2104 Toronto

Discovery
- Discovered by: K. W. Kamper
- Discovery site: Karl Schwarzschild Obs.
- Discovery date: 15 August 1963

Designations
- Named after: University of Toronto
- Alternative designations: 1963 PD · 1955 HW
- Minor planet category: main-belt · (outer) background

Orbital characteristics
- Epoch 4 September 2017 (JD 2458000.5)
- Uncertainty parameter 0
- Observation arc: 61.93 yr (22,619 days)
- Aphelion: 3.5735 AU
- Perihelion: 2.8031 AU
- Semi-major axis: 3.1883 AU
- Eccentricity: 0.1208
- Orbital period (sidereal): 5.69 yr (2,079 days)
- Mean anomaly: 359.45°
- Mean motion: 0° 10^{m} 23.16^{s} / day
- Inclination: 18.379°
- Longitude of ascending node: 252.48°
- Argument of perihelion: 291.78°

Physical characteristics
- Dimensions: 26.96±0.60 km 35.864±0.383 km 35.874±0.503 km 37.13±0.58 km 61.04 km (calculated)
- Synodic rotation period: 8.9669±0.0002 h 8.97±0.01 h
- Geometric albedo: 0.057 (assumed) 0.099±0.004 0.104±0.011 0.1062±0.0280 0.292±0.031
- Spectral type: M · C (assumed)
- Absolute magnitude (H): 9.66±0.36 · 9.80 · 10.30

= 2104 Toronto =

Main-belt asteroid

2104 Toronto, provisional designation , is a metallic background asteroid from the outer regions of the asteroid belt, approximately 36 kilometers in diameter. It was discovered on 15 August 1963, by Karl Kamper at the David Dunlap Observatory on plates taken by Sidney van den Bergh at the Karl Schwarzschild Observatory in Tautenburg, Germany. The asteroid was named after the University of Toronto. It was the first asteroid discovered at an observatory in Canada.

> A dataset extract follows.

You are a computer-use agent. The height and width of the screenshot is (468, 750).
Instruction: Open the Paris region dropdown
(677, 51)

== Orbit and classification ==

Toronto is a non-family asteroid from the main belt's background population. It orbits the Sun in the outer main-belt at a distance of 2.8–3.6 AU once every 5 years and 8 months (2,079 days; semi-major axis of 3.19 AU). Its orbit has an eccentricity of 0.12 and an inclination of 18° with respect to the ecliptic.

The body's observation arc begins with a precovery taken at Palomar Observatory in August 1951, or 12 years prior to its official discovery observation at Tautenburg.

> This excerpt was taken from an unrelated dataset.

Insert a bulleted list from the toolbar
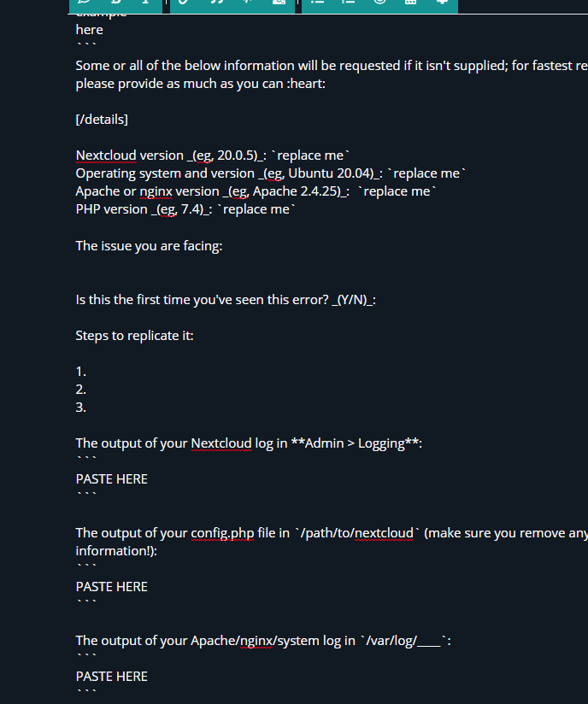The image size is (588, 704). tap(317, 2)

== Physical characteristics ==

Toronto has been characterized as a metallic M-type asteroid by the Wide-field Infrared Survey Explorer (WISE). It is also an assumed C-type asteroid.

=== Rotation period ===

Two rotational lightcurves of Toronto have been obtained from photometric observations (U=2+/3). The consolidated lightcurve gave a rotation period of 8.97 hours with a brightness amplitude between 0.26 and 0.32 magnitude.

=== Diameter and albedo ===

According to the surveys carried out by the Japanese Akari satellite and the NEOWISE mission of NASA's WISE telescope, Toronto measures between 26.96 and 37.13 kilometers in diameter and its surface has an albedo between 0.099 and 0.292.

The Collaborative Asteroid Lightcurve Link assumes a standard albedo for carbonaceous asteroids of 0.057 and consequently calculates a much larger diameter of 61.04 kilometers based on an absolute magnitude of 9.8.

== Naming ==

This minor planet was named after the University of Toronto which was celebrating its sesquicentennial at the time of its discovery. It was the first minor planet to be discovered at an observatory in Canada (despite the fact that the credited discovery site is located in Germany). The naming also emphasized the university's central role in the development of Canadian astronomy. The official was published by the Minor Planet Center on 1 February 1979 (M.P.C. 4645).